The HSA option has proven highly popular. This year, over 70% of our 30,000 Indiana state workers chose it, by far the highest in public-sector America. Due to the rejection of these plans by government unions, the average use of HSAs in the public sector across the country is just 2%.
What we, and independent health-care experts at Mercer Consulting, have found is that individually owned and directed health-care coverage has a startlingly positive effect on costs for both employees and the state.
Health savings accounts have been proposed for years but rarely implemented because it does something that government hates - it puts people in control of their own health care expenses. When the money you're spending is your own you start being a little more careful about how you spend it. You shop for deals, don't spend it if you don't really need it, and let the competitive market work for you.

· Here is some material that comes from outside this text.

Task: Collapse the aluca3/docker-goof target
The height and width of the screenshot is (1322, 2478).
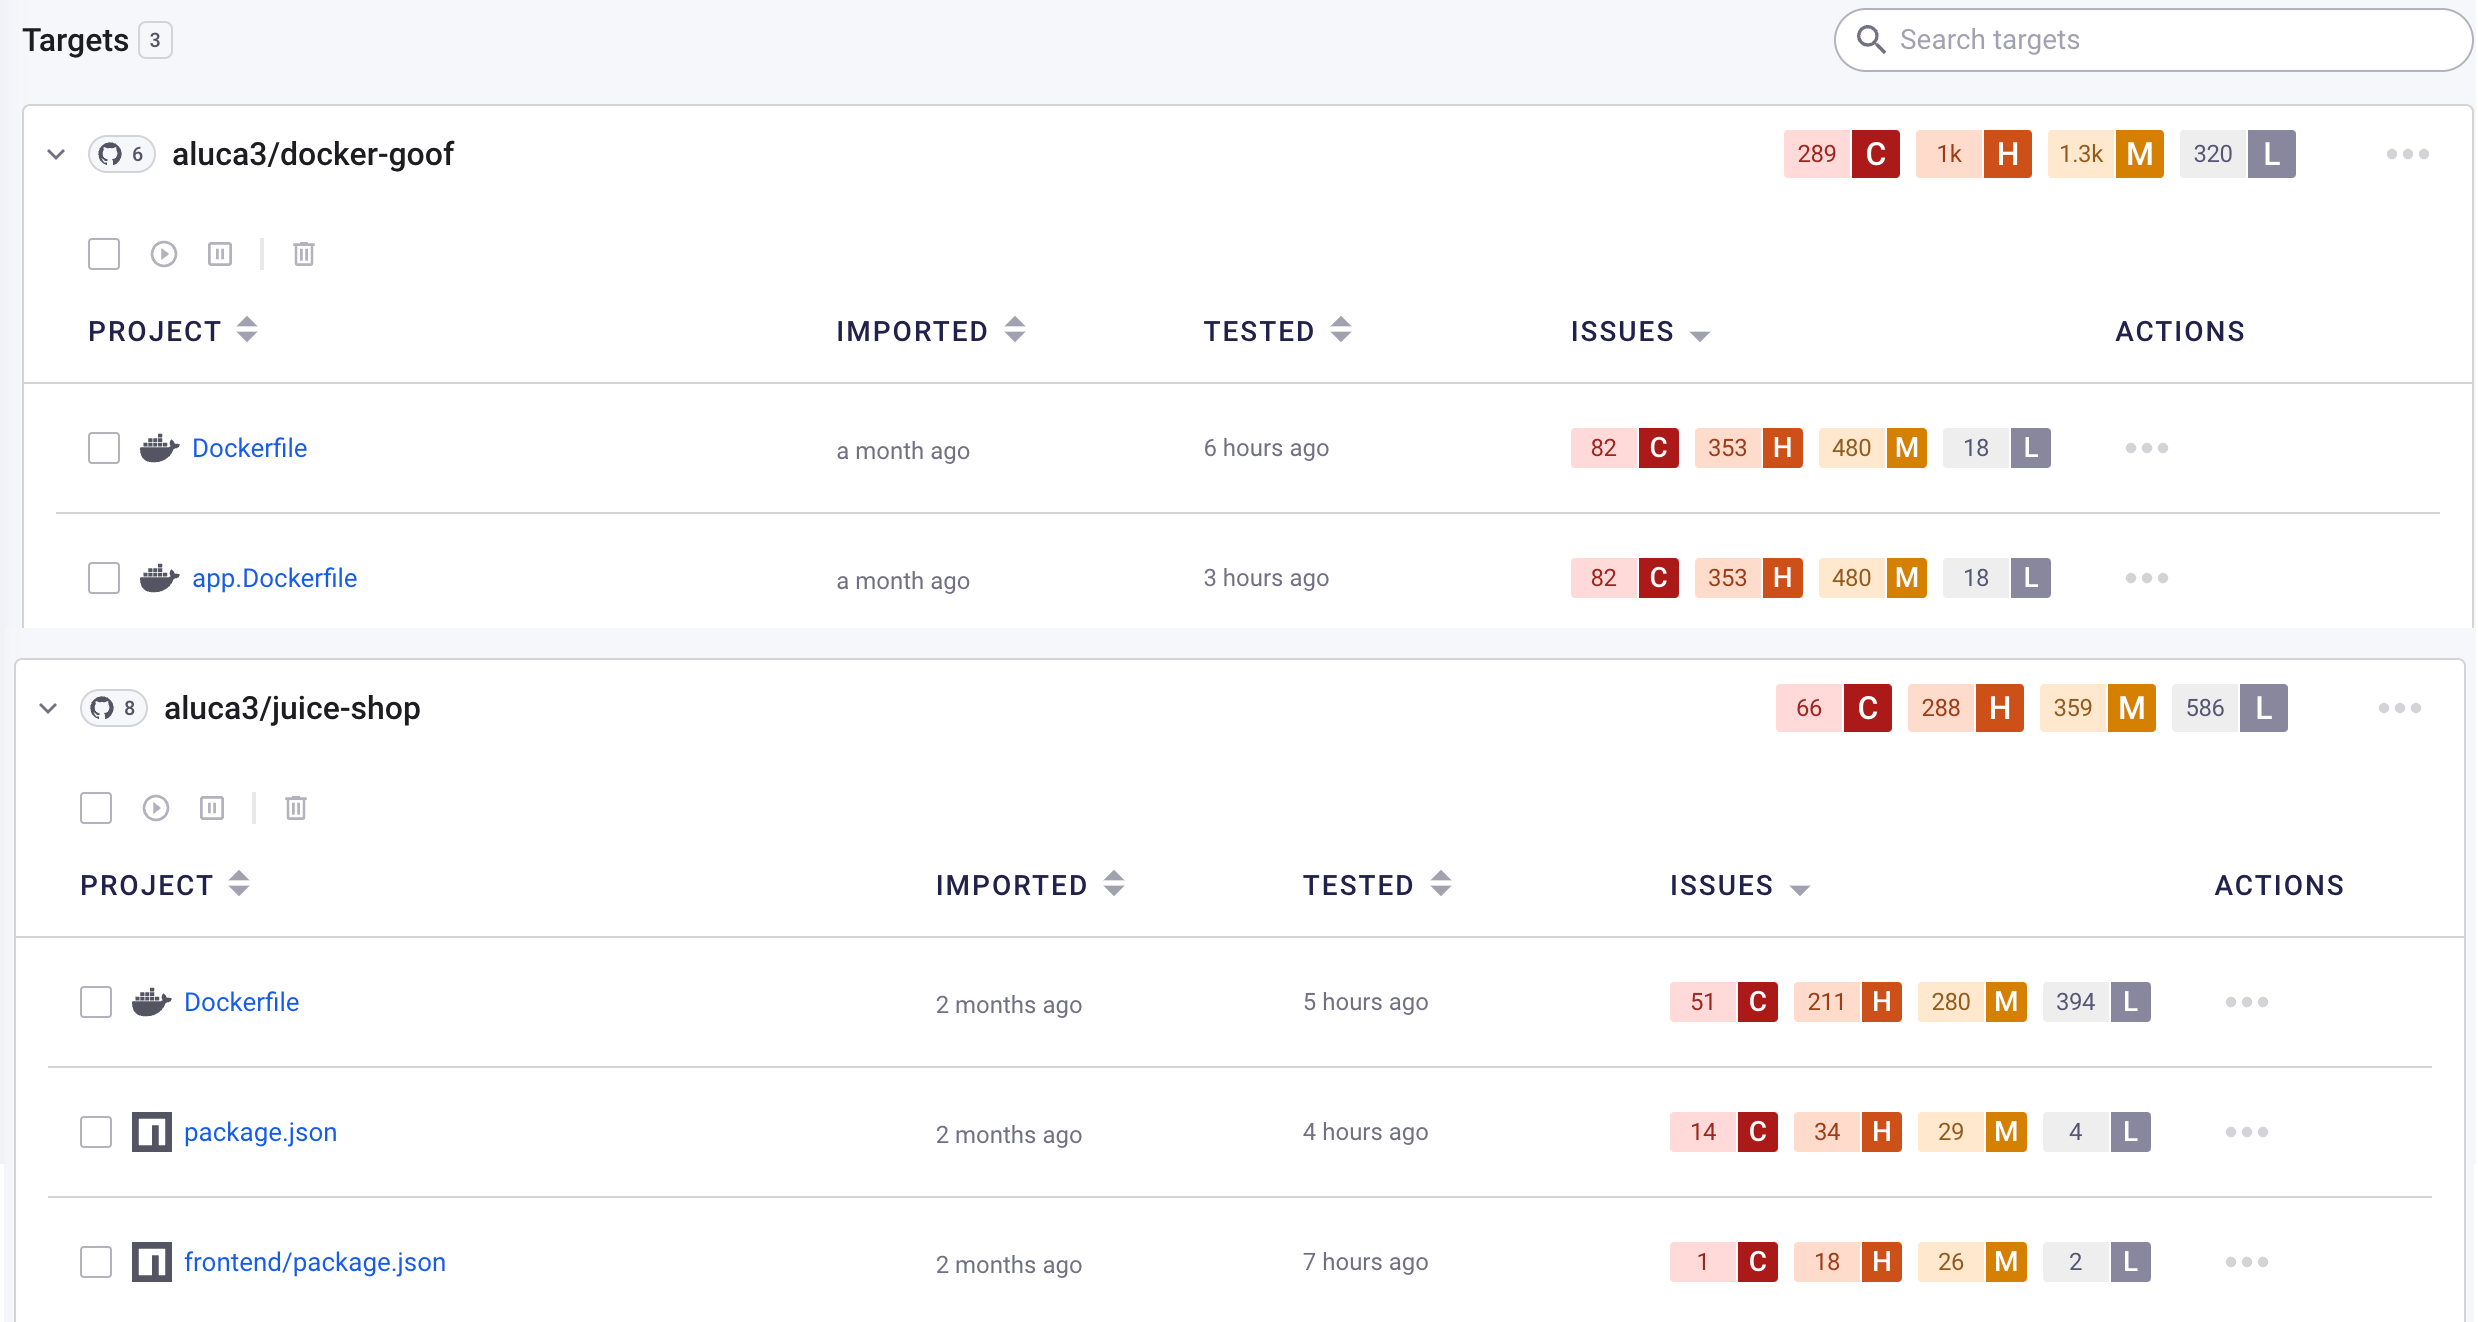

It's the removal of the health consumer from the real costs which has cause the soaring prices we see today.
I remember when we had an HMO with a $5 co-payment for doctor visits. We didn't hesitate to take the kids in with every sniffle because it cost practically nothing. Had we been paying for these visits out of a health savings account we probably would have been a little less quick to run to the doctor would have used the services only when we felt it was really important, and might even have shopped for services among different doctors. All of that would have reduced our usage of the health care system and therefore the total costs. And I don't think our family's health would have suffered.
It's a good idea and needs to be used on a wider scale.
1 comment:
Even when we had insurance that was paid for by the DME company I worked for, we didn't use it unless we really needed it. If everyone would use their health care like we use our car insurance, it would be much cheaper.